• Recorded data:
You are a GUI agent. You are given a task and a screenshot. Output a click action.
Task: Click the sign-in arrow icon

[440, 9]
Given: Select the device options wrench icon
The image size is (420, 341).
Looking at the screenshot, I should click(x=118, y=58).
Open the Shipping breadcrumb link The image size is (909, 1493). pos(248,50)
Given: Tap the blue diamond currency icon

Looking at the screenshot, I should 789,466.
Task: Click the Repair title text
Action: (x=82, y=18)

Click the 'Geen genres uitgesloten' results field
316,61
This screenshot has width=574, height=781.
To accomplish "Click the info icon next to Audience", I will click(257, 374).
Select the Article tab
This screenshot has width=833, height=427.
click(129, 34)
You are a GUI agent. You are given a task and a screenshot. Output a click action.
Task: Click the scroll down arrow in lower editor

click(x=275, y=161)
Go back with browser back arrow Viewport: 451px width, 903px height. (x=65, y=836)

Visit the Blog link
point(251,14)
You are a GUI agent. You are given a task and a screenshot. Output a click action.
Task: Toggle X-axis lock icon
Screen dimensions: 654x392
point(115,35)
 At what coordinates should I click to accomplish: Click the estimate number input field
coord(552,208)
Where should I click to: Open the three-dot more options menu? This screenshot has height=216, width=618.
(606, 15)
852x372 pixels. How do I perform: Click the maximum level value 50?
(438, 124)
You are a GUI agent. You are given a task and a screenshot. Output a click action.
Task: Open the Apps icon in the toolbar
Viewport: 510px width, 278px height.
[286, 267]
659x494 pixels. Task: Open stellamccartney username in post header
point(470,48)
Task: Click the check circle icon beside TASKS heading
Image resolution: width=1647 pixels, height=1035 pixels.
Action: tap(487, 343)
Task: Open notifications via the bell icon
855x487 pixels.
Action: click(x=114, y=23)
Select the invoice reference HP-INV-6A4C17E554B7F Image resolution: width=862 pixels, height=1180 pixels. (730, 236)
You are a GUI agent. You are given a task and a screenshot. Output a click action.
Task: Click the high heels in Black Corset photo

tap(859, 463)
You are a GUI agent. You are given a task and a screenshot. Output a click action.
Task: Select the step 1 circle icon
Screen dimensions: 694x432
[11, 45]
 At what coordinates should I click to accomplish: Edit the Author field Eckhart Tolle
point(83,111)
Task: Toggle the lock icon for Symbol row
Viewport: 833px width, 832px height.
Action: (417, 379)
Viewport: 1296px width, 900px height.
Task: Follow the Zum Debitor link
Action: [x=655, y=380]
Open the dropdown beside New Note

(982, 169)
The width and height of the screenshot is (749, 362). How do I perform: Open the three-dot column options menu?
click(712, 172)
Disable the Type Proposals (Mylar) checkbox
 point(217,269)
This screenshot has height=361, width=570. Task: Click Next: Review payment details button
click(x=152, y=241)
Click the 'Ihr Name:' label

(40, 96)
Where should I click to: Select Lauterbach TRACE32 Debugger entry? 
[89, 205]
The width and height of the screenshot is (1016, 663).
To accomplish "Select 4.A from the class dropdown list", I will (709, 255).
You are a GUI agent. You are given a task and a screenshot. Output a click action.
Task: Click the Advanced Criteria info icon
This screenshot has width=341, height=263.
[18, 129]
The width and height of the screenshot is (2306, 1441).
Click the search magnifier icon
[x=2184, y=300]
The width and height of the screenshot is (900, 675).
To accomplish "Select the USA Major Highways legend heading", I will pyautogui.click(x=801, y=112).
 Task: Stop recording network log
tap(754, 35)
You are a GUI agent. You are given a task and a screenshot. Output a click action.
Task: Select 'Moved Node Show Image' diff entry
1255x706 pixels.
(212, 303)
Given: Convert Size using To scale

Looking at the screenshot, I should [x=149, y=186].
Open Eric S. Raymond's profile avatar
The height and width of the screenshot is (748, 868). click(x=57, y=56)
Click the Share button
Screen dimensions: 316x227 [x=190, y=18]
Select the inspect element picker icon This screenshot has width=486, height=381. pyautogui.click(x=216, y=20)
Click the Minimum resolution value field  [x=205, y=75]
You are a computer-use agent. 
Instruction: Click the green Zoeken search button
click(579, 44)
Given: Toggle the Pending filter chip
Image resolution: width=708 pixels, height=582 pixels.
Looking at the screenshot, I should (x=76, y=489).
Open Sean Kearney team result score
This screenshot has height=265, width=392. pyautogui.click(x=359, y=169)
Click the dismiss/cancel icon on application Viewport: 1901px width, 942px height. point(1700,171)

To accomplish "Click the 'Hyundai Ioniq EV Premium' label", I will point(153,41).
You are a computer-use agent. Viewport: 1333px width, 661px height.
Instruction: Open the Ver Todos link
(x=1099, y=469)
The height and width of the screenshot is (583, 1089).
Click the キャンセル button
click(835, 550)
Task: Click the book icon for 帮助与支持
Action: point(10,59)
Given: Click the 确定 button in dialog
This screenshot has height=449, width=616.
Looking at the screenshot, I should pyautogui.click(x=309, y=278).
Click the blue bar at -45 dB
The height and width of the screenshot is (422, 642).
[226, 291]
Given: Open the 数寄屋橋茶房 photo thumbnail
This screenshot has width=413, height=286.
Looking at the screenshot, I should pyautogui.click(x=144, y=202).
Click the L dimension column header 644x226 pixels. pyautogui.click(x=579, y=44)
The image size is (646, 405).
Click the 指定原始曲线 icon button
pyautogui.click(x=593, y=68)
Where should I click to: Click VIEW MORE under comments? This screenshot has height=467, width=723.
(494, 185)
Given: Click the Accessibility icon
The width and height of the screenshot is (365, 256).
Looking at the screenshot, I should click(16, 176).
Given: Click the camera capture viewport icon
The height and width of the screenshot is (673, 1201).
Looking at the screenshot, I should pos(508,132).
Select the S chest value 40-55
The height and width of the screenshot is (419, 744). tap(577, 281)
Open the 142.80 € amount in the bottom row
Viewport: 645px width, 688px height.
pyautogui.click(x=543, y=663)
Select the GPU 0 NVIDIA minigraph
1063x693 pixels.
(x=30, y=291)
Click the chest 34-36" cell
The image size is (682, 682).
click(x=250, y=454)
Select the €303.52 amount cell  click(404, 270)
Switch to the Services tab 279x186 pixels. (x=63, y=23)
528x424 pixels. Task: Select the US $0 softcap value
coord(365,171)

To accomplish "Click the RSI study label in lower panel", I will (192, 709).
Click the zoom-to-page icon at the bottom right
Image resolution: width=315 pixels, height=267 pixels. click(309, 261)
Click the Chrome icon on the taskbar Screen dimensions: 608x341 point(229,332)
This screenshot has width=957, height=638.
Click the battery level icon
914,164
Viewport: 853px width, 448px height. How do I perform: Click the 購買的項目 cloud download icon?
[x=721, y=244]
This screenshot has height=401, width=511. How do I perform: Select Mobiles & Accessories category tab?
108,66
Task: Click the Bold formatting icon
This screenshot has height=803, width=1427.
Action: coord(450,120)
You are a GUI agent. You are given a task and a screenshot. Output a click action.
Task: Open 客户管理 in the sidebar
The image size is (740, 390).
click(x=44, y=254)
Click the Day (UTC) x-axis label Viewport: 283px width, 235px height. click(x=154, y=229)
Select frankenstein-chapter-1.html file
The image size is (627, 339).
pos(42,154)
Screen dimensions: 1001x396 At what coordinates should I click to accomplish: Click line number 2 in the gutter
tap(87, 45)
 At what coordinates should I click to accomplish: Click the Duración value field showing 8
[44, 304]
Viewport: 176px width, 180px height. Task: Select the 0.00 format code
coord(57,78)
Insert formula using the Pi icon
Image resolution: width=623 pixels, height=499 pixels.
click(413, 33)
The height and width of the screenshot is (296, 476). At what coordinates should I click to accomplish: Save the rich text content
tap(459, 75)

• What you are asked to do:
Turn the listing above into a Markdown table with two columns, "No." and "Text": number each line in order under "No." and put the line itself under "Text", omitting blank lines.

• Complete response:
| No. | Text |
|---|---|
| 1 | You are a GUI agent. You are given a task and a screenshot. Output a click action. |
| 2 | Task: Click the sign-in arrow icon |
| 3 | [440, 9] |
| 4 | Given: Select the device options wrench icon |
| 5 | The image size is (420, 341). |
| 6 | Looking at the screenshot, I should click(x=118, y=58). |
| 7 | Open the Shipping breadcrumb link The image size is (909, 1493). pos(248,50) |
| 8 | Given: Tap the blue diamond currency icon |
| 9 | Looking at the screenshot, I should 789,466. |
| 10 | Task: Click the Repair title text |
| 11 | Action: (x=82, y=18) |
| 12 | Click the 'Geen genres uitgesloten' results field |
| 13 | 316,61 |
| 14 | This screenshot has width=574, height=781. |
| 15 | To accomplish "Click the info icon next to Audience", I will click(257, 374). |
| 16 | Select the Article tab |
| 17 | This screenshot has width=833, height=427. |
| 18 | click(129, 34) |
| 19 | You are a GUI agent. You are given a task and a screenshot. Output a click action. |
| 20 | Task: Click the scroll down arrow in lower editor |
| 21 | click(x=275, y=161) |
| 22 | Go back with browser back arrow Viewport: 451px width, 903px height. (x=65, y=836) |
| 23 | Visit the Blog link |
| 24 | point(251,14) |
| 25 | You are a GUI agent. You are given a task and a screenshot. Output a click action. |
| 26 | Task: Toggle X-axis lock icon |
| 27 | Screen dimensions: 654x392 |
| 28 | point(115,35) |
| 29 |  At what coordinates should I click to accomplish: Click the estimate number input field |
| 30 | coord(552,208) |
| 31 | Where should I click to: Open the three-dot more options menu? This screenshot has height=216, width=618. |
| 32 | (606, 15) |
| 33 | 852x372 pixels. How do I perform: Click the maximum level value 50? |
| 34 | (438, 124) |
| 35 | You are a GUI agent. You are given a task and a screenshot. Output a click action. |
| 36 | Task: Open the Apps icon in the toolbar |
| 37 | Viewport: 510px width, 278px height. |
| 38 | [286, 267] |
| 39 | 659x494 pixels. Task: Open stellamccartney username in post header |
| 40 | point(470,48) |
| 41 | Task: Click the check circle icon beside TASKS heading |
| 42 | Image resolution: width=1647 pixels, height=1035 pixels. |
| 43 | Action: tap(487, 343) |
| 44 | Task: Open notifications via the bell icon |
| 45 | 855x487 pixels. |
| 46 | Action: click(x=114, y=23) |
| 47 | Select the invoice reference HP-INV-6A4C17E554B7F Image resolution: width=862 pixels, height=1180 pixels. (730, 236) |
| 48 | You are a GUI agent. You are given a task and a screenshot. Output a click action. |
| 49 | Task: Click the high heels in Black Corset photo |
| 50 | tap(859, 463) |
| 51 | You are a GUI agent. You are given a task and a screenshot. Output a click action. |
| 52 | Task: Select the step 1 circle icon |
| 53 | Screen dimensions: 694x432 |
| 54 | [11, 45] |
| 55 |  At what coordinates should I click to accomplish: Edit the Author field Eckhart Tolle |
| 56 | point(83,111) |
| 57 | Task: Toggle the lock icon for Symbol row |
| 58 | Viewport: 833px width, 832px height. |
| 59 | Action: (417, 379) |
| 60 | Viewport: 1296px width, 900px height. |
| 61 | Task: Follow the Zum Debitor link |
| 62 | Action: [x=655, y=380] |
| 63 | Open the dropdown beside New Note |
| 64 | (982, 169) |
| 65 | The width and height of the screenshot is (749, 362). How do I perform: Open the three-dot column options menu? |
| 66 | click(712, 172) |
| 67 | Disable the Type Proposals (Mylar) checkbox |
| 68 |  point(217,269) |
| 69 | This screenshot has height=361, width=570. Task: Click Next: Review payment details button |
| 70 | click(x=152, y=241) |
| 71 | Click the 'Ihr Name:' label |
| 72 | (40, 96) |
| 73 | Where should I click to: Select Lauterbach TRACE32 Debugger entry?  |
| 74 | [89, 205] |
| 75 | The width and height of the screenshot is (1016, 663). |
| 76 | To accomplish "Select 4.A from the class dropdown list", I will (709, 255). |
| 77 | You are a GUI agent. You are given a task and a screenshot. Output a click action. |
| 78 | Task: Click the Advanced Criteria info icon |
| 79 | This screenshot has width=341, height=263. |
| 80 | [18, 129] |
| 81 | The width and height of the screenshot is (2306, 1441). |
| 82 | Click the search magnifier icon |
| 83 | [x=2184, y=300] |
| 84 | The width and height of the screenshot is (900, 675). |
| 85 | To accomplish "Select the USA Major Highways legend heading", I will pyautogui.click(x=801, y=112). |
| 86 |  Task: Stop recording network log |
| 87 | tap(754, 35) |
| 88 | You are a GUI agent. You are given a task and a screenshot. Output a click action. |
| 89 | Task: Select 'Moved Node Show Image' diff entry |
| 90 | 1255x706 pixels. |
| 91 | (212, 303) |
| 92 | Given: Convert Size using To scale |
| 93 | Looking at the screenshot, I should [x=149, y=186]. |
| 94 | Open Eric S. Raymond's profile avatar |
| 95 | The height and width of the screenshot is (748, 868). click(x=57, y=56) |
| 96 | Click the Share button |
| 97 | Screen dimensions: 316x227 [x=190, y=18] |
| 98 | Select the inspect element picker icon This screenshot has width=486, height=381. pyautogui.click(x=216, y=20) |
| 99 | Click the Minimum resolution value field  [x=205, y=75] |
| 100 | You are a computer-use agent.  |
| 101 | Instruction: Click the green Zoeken search button |
| 102 | click(579, 44) |
| 103 | Given: Toggle the Pending filter chip |
| 104 | Image resolution: width=708 pixels, height=582 pixels. |
| 105 | Looking at the screenshot, I should (x=76, y=489). |
| 106 | Open Sean Kearney team result score |
| 107 | This screenshot has height=265, width=392. pyautogui.click(x=359, y=169) |
| 108 | Click the dismiss/cancel icon on application Viewport: 1901px width, 942px height. point(1700,171) |
| 109 | To accomplish "Click the 'Hyundai Ioniq EV Premium' label", I will point(153,41). |
| 110 | You are a computer-use agent. Viewport: 1333px width, 661px height. |
| 111 | Instruction: Open the Ver Todos link |
| 112 | (x=1099, y=469) |
| 113 | The height and width of the screenshot is (583, 1089). |
| 114 | Click the キャンセル button |
| 115 | click(835, 550) |
| 116 | Task: Click the book icon for 帮助与支持 |
| 117 | Action: point(10,59) |
| 118 | Given: Click the 确定 button in dialog |
| 119 | This screenshot has height=449, width=616. |
| 120 | Looking at the screenshot, I should pyautogui.click(x=309, y=278). |
| 121 | Click the blue bar at -45 dB |
| 122 | The height and width of the screenshot is (422, 642). |
| 123 | [226, 291] |
| 124 | Given: Open the 数寄屋橋茶房 photo thumbnail |
| 125 | This screenshot has width=413, height=286. |
| 126 | Looking at the screenshot, I should pyautogui.click(x=144, y=202). |
| 127 | Click the L dimension column header 644x226 pixels. pyautogui.click(x=579, y=44) |
| 128 | The image size is (646, 405). |
| 129 | Click the 指定原始曲线 icon button |
| 130 | pyautogui.click(x=593, y=68) |
| 131 | Where should I click to: Click VIEW MORE under comments? This screenshot has height=467, width=723. |
| 132 | (494, 185) |
| 133 | Given: Click the Accessibility icon |
| 134 | The width and height of the screenshot is (365, 256). |
| 135 | Looking at the screenshot, I should click(16, 176). |
| 136 | Given: Click the camera capture viewport icon |
| 137 | The height and width of the screenshot is (673, 1201). |
| 138 | Looking at the screenshot, I should pos(508,132). |
| 139 | Select the S chest value 40-55 |
| 140 | The height and width of the screenshot is (419, 744). tap(577, 281) |
| 141 | Open the 142.80 € amount in the bottom row |
| 142 | Viewport: 645px width, 688px height. |
| 143 | pyautogui.click(x=543, y=663) |
| 144 | Select the GPU 0 NVIDIA minigraph |
| 145 | 1063x693 pixels. |
| 146 | (x=30, y=291) |
| 147 | Click the chest 34-36" cell |
| 148 | The image size is (682, 682). |
| 149 | click(x=250, y=454) |
| 150 | Select the €303.52 amount cell  click(404, 270) |
| 151 | Switch to the Services tab 279x186 pixels. (x=63, y=23) |
| 152 | 528x424 pixels. Task: Select the US $0 softcap value |
| 153 | coord(365,171) |
| 154 | To accomplish "Click the RSI study label in lower panel", I will (192, 709). |
| 155 | Click the zoom-to-page icon at the bottom right |
| 156 | Image resolution: width=315 pixels, height=267 pixels. click(309, 261) |
| 157 | Click the Chrome icon on the taskbar Screen dimensions: 608x341 point(229,332) |
| 158 | This screenshot has width=957, height=638. |
| 159 | Click the battery level icon |
| 160 | 914,164 |
| 161 | Viewport: 853px width, 448px height. How do I perform: Click the 購買的項目 cloud download icon? |
| 162 | [x=721, y=244] |
| 163 | This screenshot has height=401, width=511. How do I perform: Select Mobiles & Accessories category tab? |
| 164 | 108,66 |
| 165 | Task: Click the Bold formatting icon |
| 166 | This screenshot has height=803, width=1427. |
| 167 | Action: coord(450,120) |
| 168 | You are a GUI agent. You are given a task and a screenshot. Output a click action. |
| 169 | Task: Open 客户管理 in the sidebar |
| 170 | The image size is (740, 390). |
| 171 | click(x=44, y=254) |
| 172 | Click the Day (UTC) x-axis label Viewport: 283px width, 235px height. click(x=154, y=229) |
| 173 | Select frankenstein-chapter-1.html file |
| 174 | The image size is (627, 339). |
| 175 | pos(42,154) |
| 176 | Screen dimensions: 1001x396 At what coordinates should I click to accomplish: Click line number 2 in the gutter |
| 177 | tap(87, 45) |
| 178 |  At what coordinates should I click to accomplish: Click the Duración value field showing 8 |
| 179 | [44, 304] |
| 180 | Viewport: 176px width, 180px height. Task: Select the 0.00 format code |
| 181 | coord(57,78) |
| 182 | Insert formula using the Pi icon |
| 183 | Image resolution: width=623 pixels, height=499 pixels. |
| 184 | click(413, 33) |
| 185 | The height and width of the screenshot is (296, 476). At what coordinates should I click to accomplish: Save the rich text content |
| 186 | tap(459, 75) |